Malaviya began surfing in 2007 after meeting a German exchange student. She currently runs a surf club named the Shaka Surf Club as well as a camp called Camp Namaloha in Coastal Karnataka in India. The camp, together with the Australian Life Saving Society and Rashitriya Life Saving Society, established the "Nippers Program" for training junior life guards.

Malaviya, along with her high school friend and boyfriend Tushar Pathiyan, runs the surf club from the village of Kodi Bengre, located on the Konkan Coast.
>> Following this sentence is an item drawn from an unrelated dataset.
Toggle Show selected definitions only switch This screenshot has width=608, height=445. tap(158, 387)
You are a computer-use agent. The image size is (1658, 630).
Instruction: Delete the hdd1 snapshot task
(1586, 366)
As of 2014, she is the only Indian to be appointed as a brand ambassador for Roxy surfwear.

Malaviya has stated that her ambition is to promote the Indian coastline as an international surfing destination.
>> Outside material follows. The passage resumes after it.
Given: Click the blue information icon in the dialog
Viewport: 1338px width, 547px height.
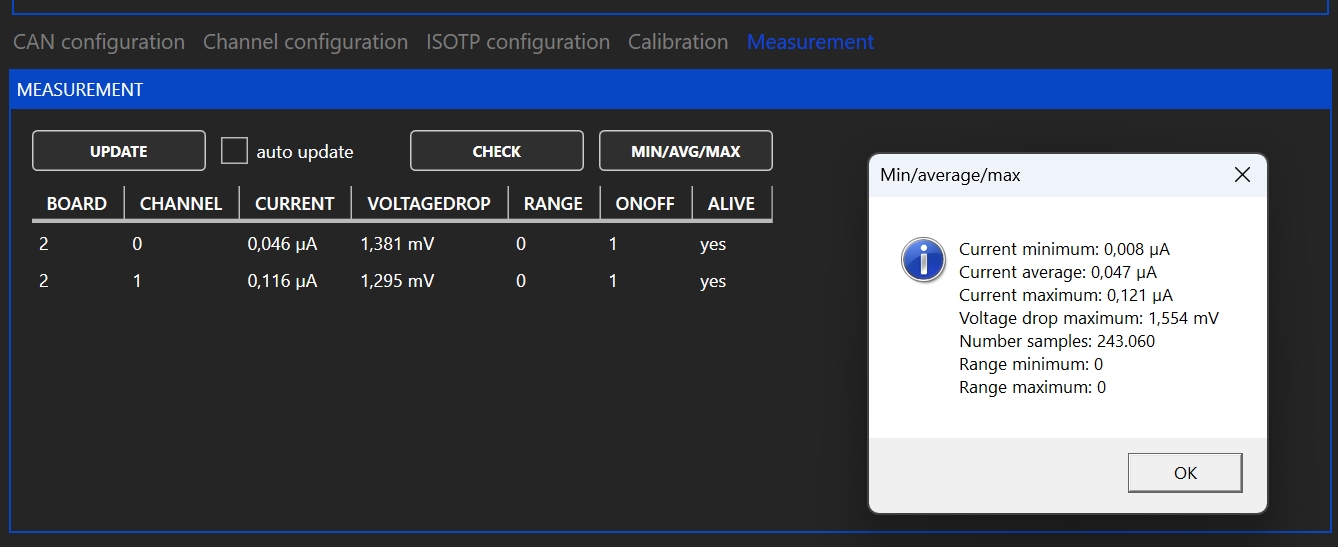Looking at the screenshot, I should 923,260.
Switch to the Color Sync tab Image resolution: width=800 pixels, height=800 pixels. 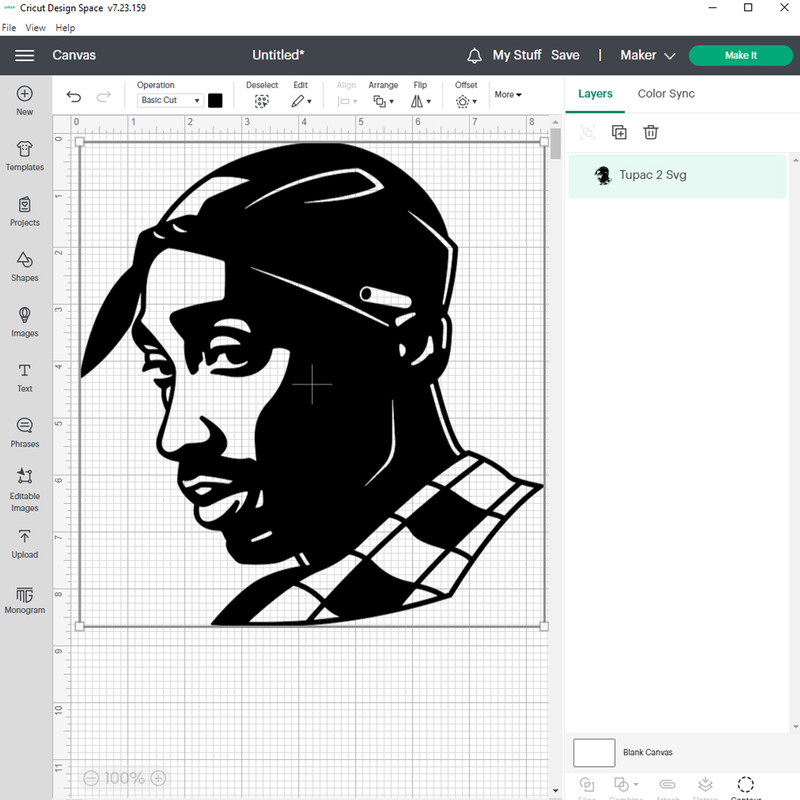(x=666, y=94)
In 2019, she was listed in the Forbes 30 Under 30 list for Asia.

== Films ==
In 2014, the surf club uploaded a video titled The India Surf Story. It was a thirteen-minute-long documentary about the origins of surfing in India. Most of the footage for the video was shot at the India Surf Festival held in 2013 at Odisha. The film took shape over a period of eight months and was made with a small budget using borrowed equipment and volunteer effort.
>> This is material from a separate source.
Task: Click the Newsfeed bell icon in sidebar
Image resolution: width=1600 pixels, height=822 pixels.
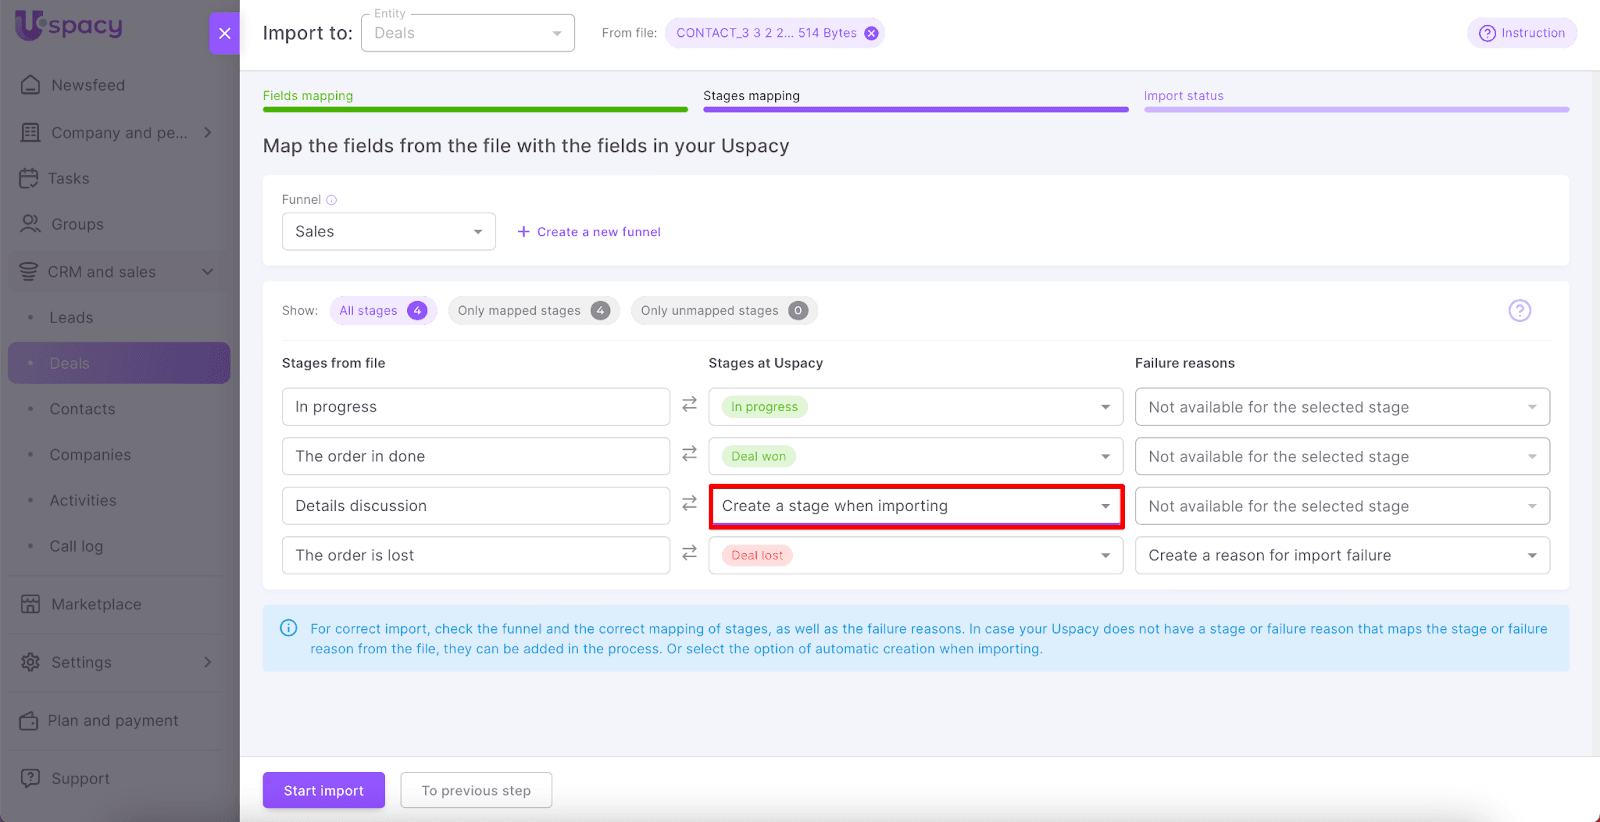Action: (31, 85)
In 2014, a documentary film titled Beyond The Surface, was made, based on the life of Malaviya and other female surfers. Another documentary chronicling the life of Malaviya was co-made by the groups Storytellers for Good and the Brown Girls Surf.

== Personal life ==
Malaviya was born in Bombay (now Mumbai) and studied journalism at Manipal University, Manipal. At the age of 22, she moved to Manipal, Karnataka permanently to start her surfing club, The Shaka Surf Club. She has a degree in journalism.